Checked the system before adding Red Tek, was at 29 PSI, I then bought the stuff thinking it might activate the pressure switch and then it would work.

So far I've

- Tested the clutch with 12V - OK
- Red Tek added up to 35 PSI with clutch manually enabled. (which wasn't very much)

Still doesn't seem to blow cold.

I guess what I'm asking for is..... does anyone have a wiring diagram?
or the A/C diagram specifically for my 1990 LJ78?


Thanks in advance.
 
Did you follow the Red Tek instructions carefully? I should go check what pressure I put in mine. Also, A/C doesn't blow very cold unless lots of air is flowing across the condensor in the front. Mine works best when highway driving, or idle up at stand still to get the clutch fan pulling some air.

Here are the wiring diagrams that I have:
AC1.jpg
AC2.jpg
 
I followed the instructions up until I started the truck and tried to fire up the A/C and the clutch still didn't engage, so then I assumed maybe the pressure switch might have pooped the bed, so I manually turned on the clutch and continued to fill the system until it went a tiny bit over 35 psi and let it run for a while, even with the RPMS up at 2000. The condenser seemed to get hot, but inside it didn't blow any noticble cold air.

I can't seem to make out everything on that diagram. Is it from this book?

http://www.ebay.com/itm/Repair-Manu..._DefaultDomain_15&hash=item1e79aa6fe6&vxp=mtr

Thanks for your help so far.
 
There is also the thermistor which decides if things are hot enough to warrant activating the compressor.
On my BJ74, this thing is in with the evaporator.

My evaporator had some crud in the fins and needed a good cleaning. I got some foaming cleaner from a HVAC supply store.

I also replaced the expansion valve just to take care of any possible problems.
 
On mine, the high pressure switch was toast, had to replace that. i also did a complete rebuild of the compressor due to the O ring leak and front seal leaking badly.
i used acsource.com for rebuild kit and supplies, it was back in 2010. drier was off an older corolla model. if nothting breaks you can do a rebuild with new parts/valve for arounf $250. Assuming your condenser and evap are fine. make sure to remove and flush them thoroughly with spirits.
the compressor model is 10PA15 i think, verify yours first.
 
Thanks guys.. I feel really dumb posting this, but I found the problem. Seems the previous owner used the A/C fuse somewhere else as the spot didn't have the 10amp fuse in it. Blows cold now even at idle.

All together I used maybe half a can of Red Tek to bring it from 29 Psi up to 36psi while the pump is running.

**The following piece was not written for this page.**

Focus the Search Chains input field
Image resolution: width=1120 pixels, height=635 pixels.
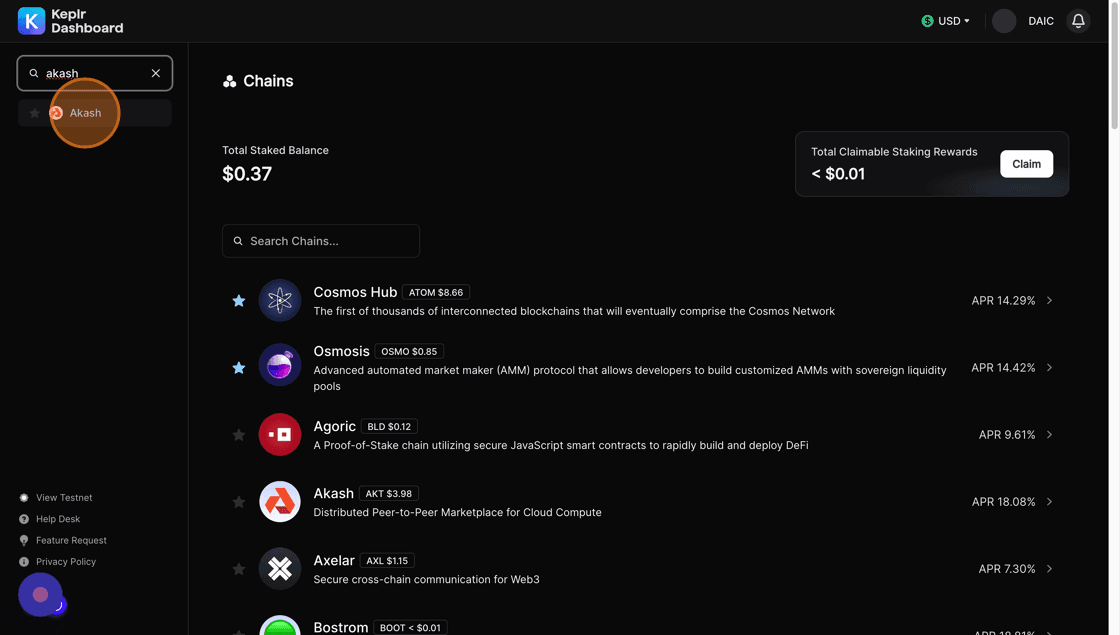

I'll check it again after driving it for a week in this heat.

Thanks again for all your help, I love this site and the people on it!
 
I can't seem to make out everything on that diagram. Is it from this book?

No, it's from the Toyota manual for our trucks. RM183E I think. Only place on the web I could find it was here: http://www.landcruiserparts.co.uk/t...&category_id=8&option=com_virtuemart&Itemid=7

Definitely buy it. It's worth the $10. Covers everything but the engine.

Also, I found the Toyota manuals for the 1990+ 2L,3L,5L and 2LT. I downloaded them, and now I can't find them online again. I'll have to find somewhere that will host them for me so you guys can use them too. Was great to use while I re-did the head last week. Much better than the 2LT/3L manual that only covers the early rocker cam version of the engine (the easy to find manual).